Every time I think I have homeless people figured out, I meet another homeless person who is the perfect counterexample for my latest theory. That is to say, the homeless are a complex and diverse people. So why are people homeless?
There are some factors, however, which are more common, at least among our homeless here in San Jose. I surveyed 127 of my homeless patients recently, trying to better understand some of the commonalities. Many of my findings were disturbing.
I asked my homeless patients if they had been diagnosed with a learning disability (LD) or had been in special education as a child. 39.4% of homeless patients responded positively. Compare this with the 1.7% prevalence of LD among the general public, according to the National Center for Learning Disabilities (NCLD). They also state that among school aged children, 2.5% are diagnosed with a learning disability and 5% attend special education classes. My finding of nearly 40% seems ridiculously high, until you compare it with the estimated 37% of kids in the juvenile justice system believed eligible for services under IDEA (Individuals with Disabilities Education Act), according to NCLD.

Stored data

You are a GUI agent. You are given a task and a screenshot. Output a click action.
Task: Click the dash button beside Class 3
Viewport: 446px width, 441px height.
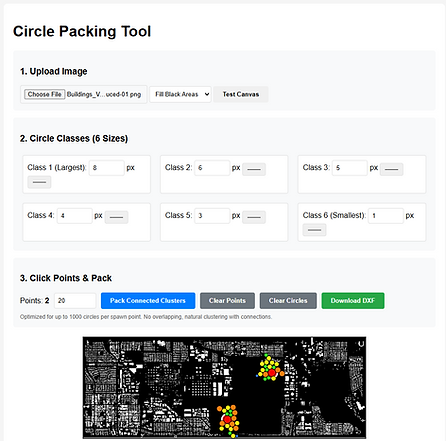(391, 169)
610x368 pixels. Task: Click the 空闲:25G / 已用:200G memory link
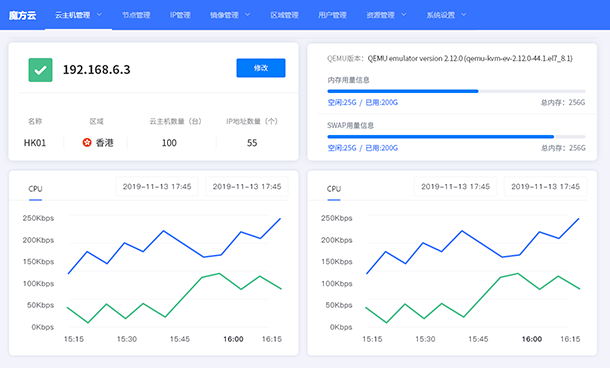coord(363,103)
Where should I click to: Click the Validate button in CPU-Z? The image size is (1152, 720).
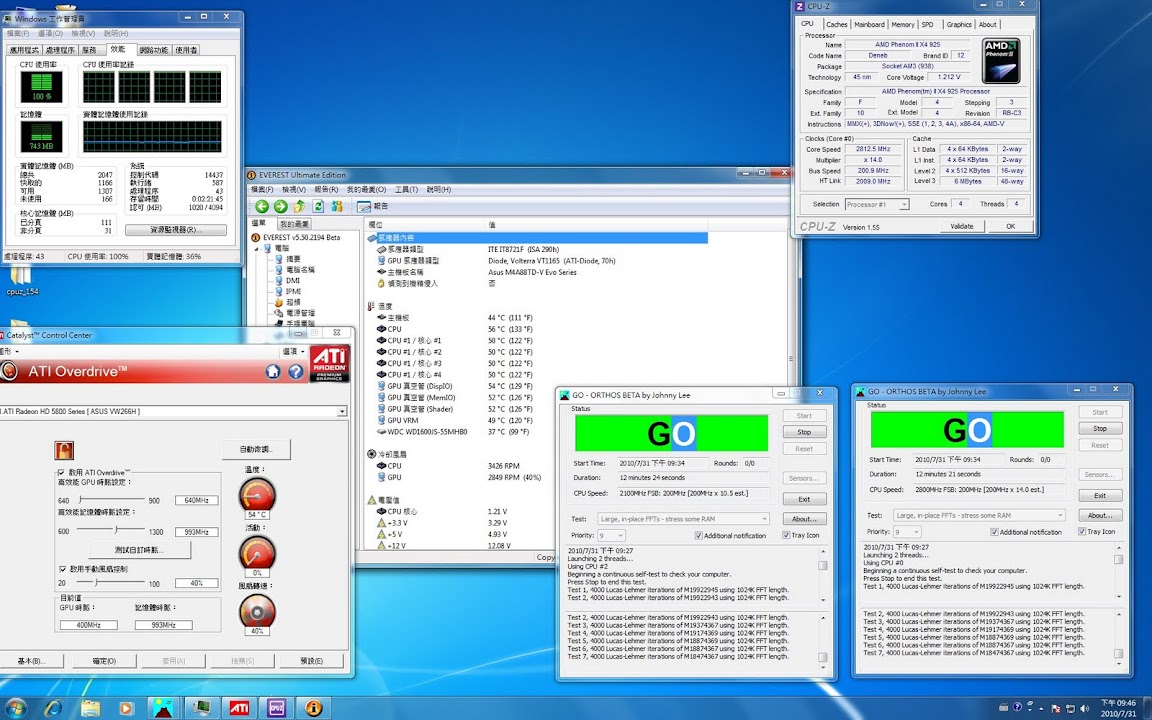(x=961, y=226)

### WHAT YOU NEED TO DO
1. In the text about homelessness, what percentage of the surveyed homeless patients said they had been diagnosed with a learning disability or had been in special education as a child?
2. Decide whether each statement agrees with the text about homelessness, answering yes or no and quoting the words that settle it.
(a) The survey covered 127 homeless patients.
(b) According to NCLD, 5% of school-aged children are diagnosed with a learning disability.
(c) NCLD estimates that 37% of kids in the juvenile justice system are eligible for services under IDEA.
The stored data comes from a separate source.

### ANSWERS PROVIDED
1. 39.4% of them responded positively.

2.
(a) Yes: "I surveyed 127 of my homeless patients recently"
(b) No: "among school aged children, 2.5% are diagnosed with a learning disability and 5% attend special education classes"
(c) Yes: "the estimated 37% of kids in the juvenile justice system believed eligible for services under IDEA"